---------- Provided material

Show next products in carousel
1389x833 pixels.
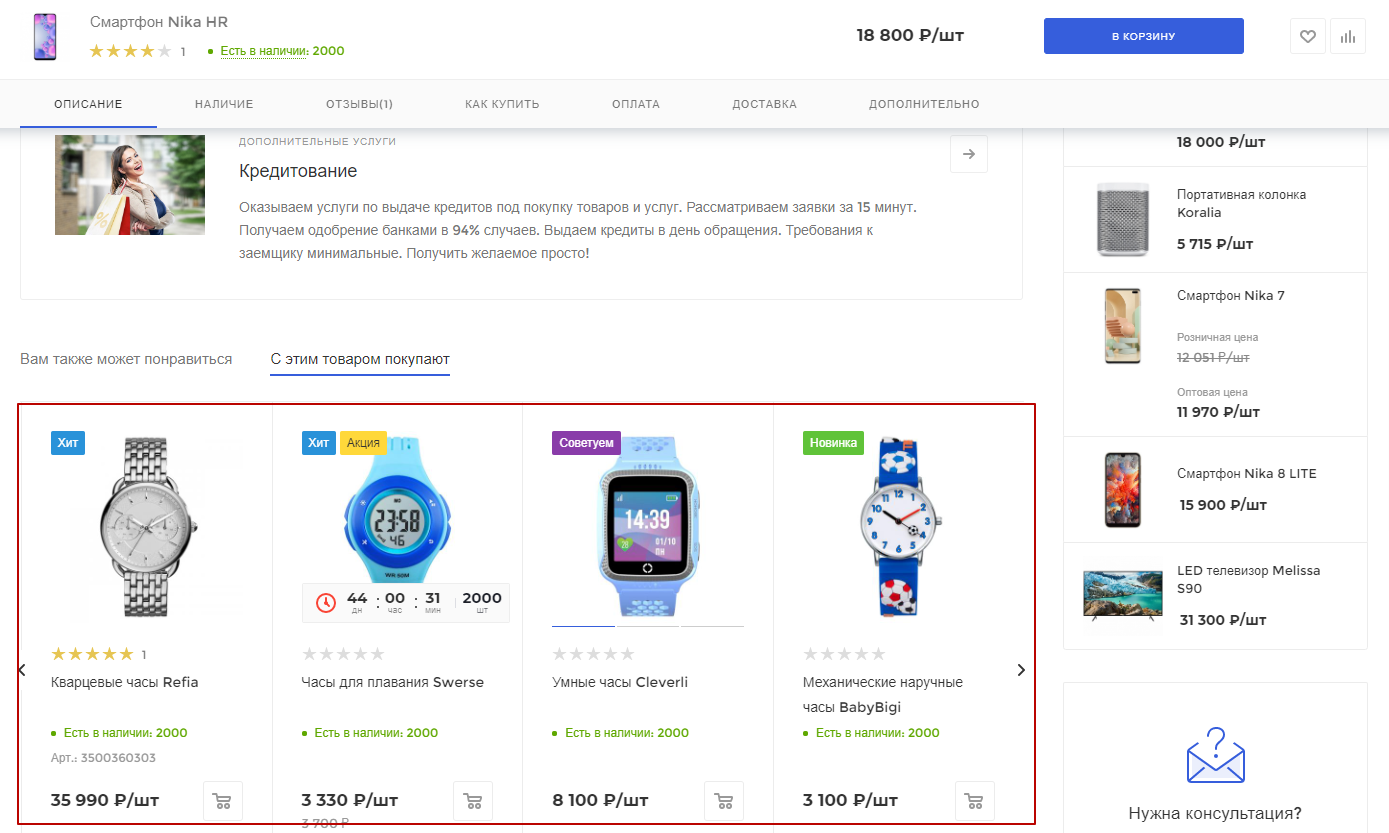tap(1021, 670)
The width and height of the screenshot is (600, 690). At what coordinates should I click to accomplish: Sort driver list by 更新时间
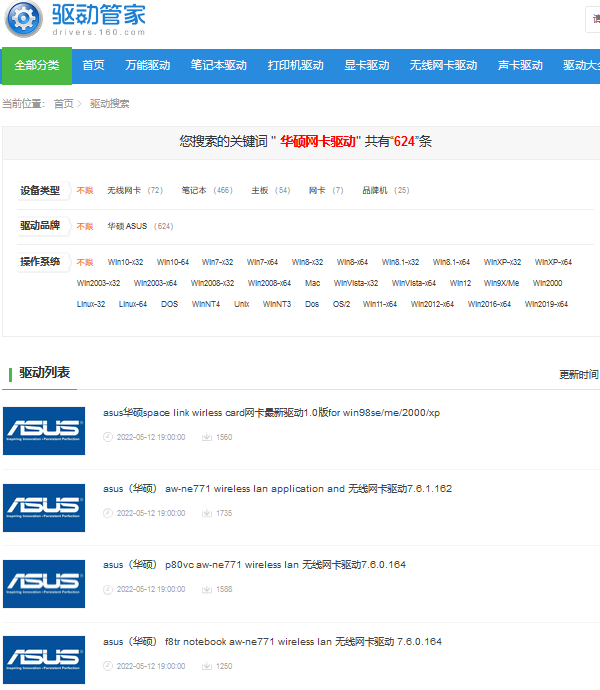click(x=578, y=374)
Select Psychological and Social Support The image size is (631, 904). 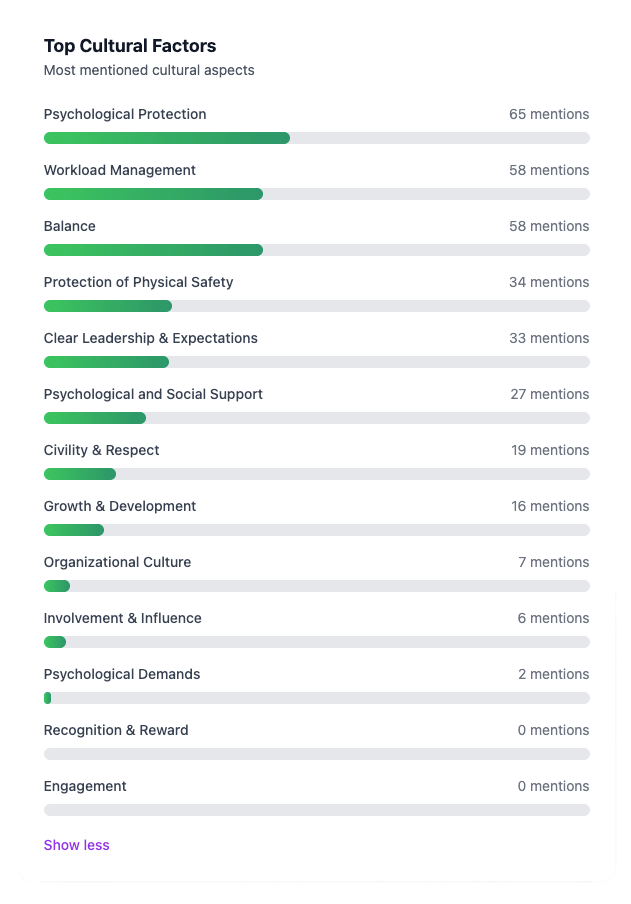click(x=153, y=394)
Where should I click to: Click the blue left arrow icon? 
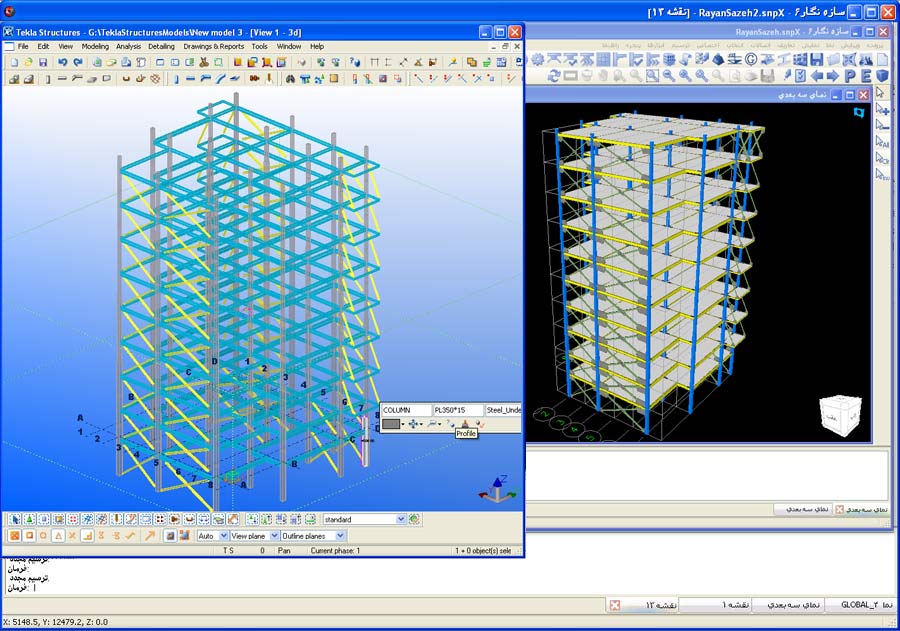point(817,75)
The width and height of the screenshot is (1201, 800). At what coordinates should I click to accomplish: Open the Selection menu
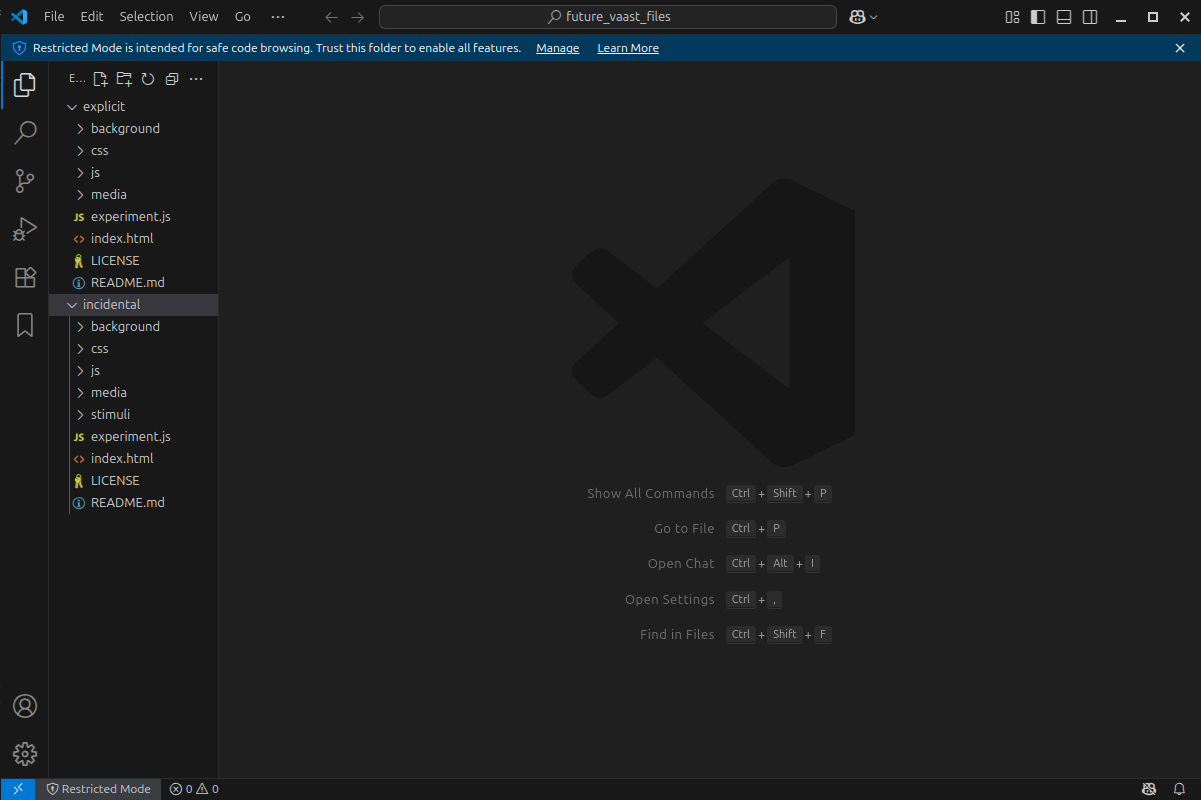146,17
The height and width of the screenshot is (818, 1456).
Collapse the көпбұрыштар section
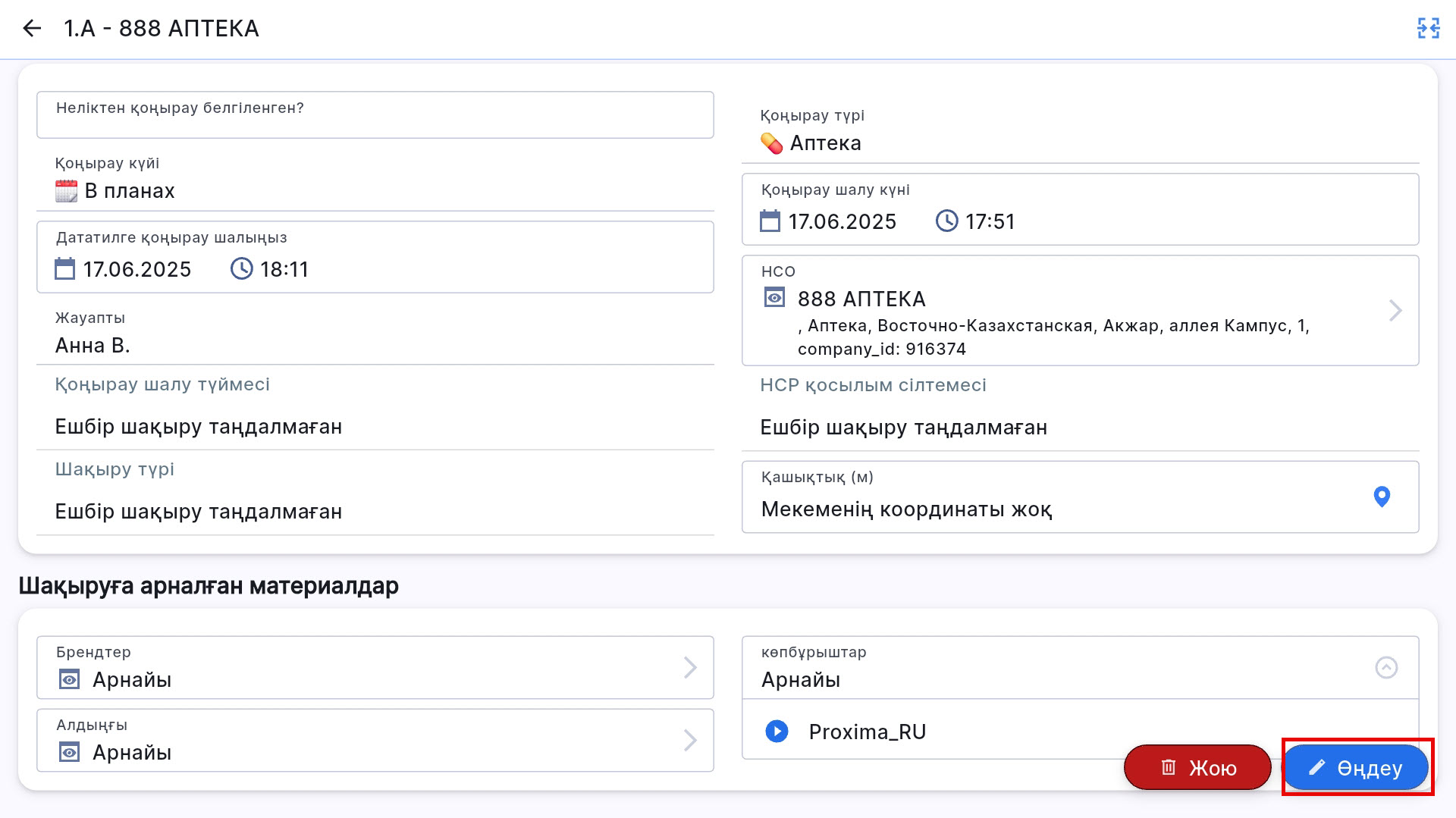tap(1386, 668)
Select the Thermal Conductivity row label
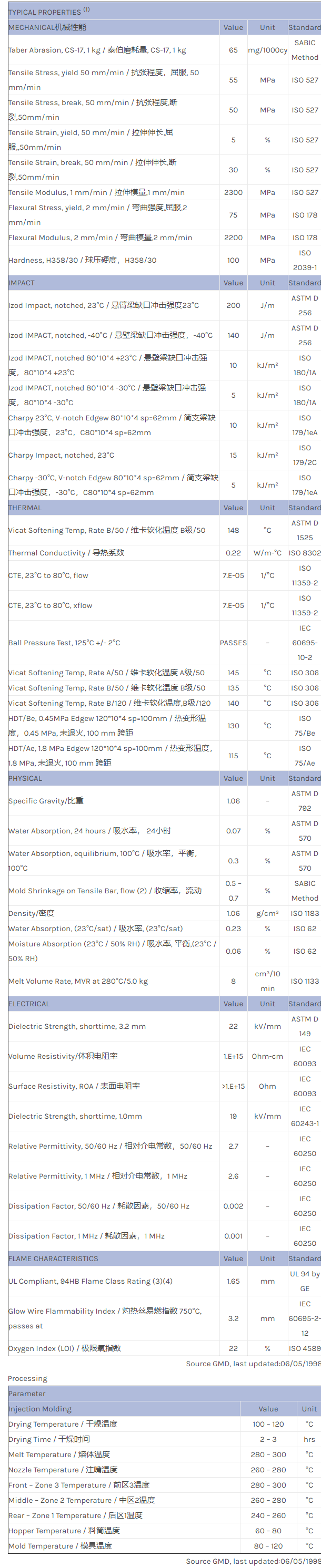The image size is (321, 1568). pyautogui.click(x=66, y=553)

--------------------

● Problem details
Lines starting at the one with "Collapse the көпбұрыштар section" and ending at the last line of the entries above must be restated word for word, with pictures omitted.

● Solution for this problem
Collapse the көпбұрыштар section
tap(1386, 668)
Select the Thermal Conductivity row label
The image size is (321, 1568). pyautogui.click(x=66, y=553)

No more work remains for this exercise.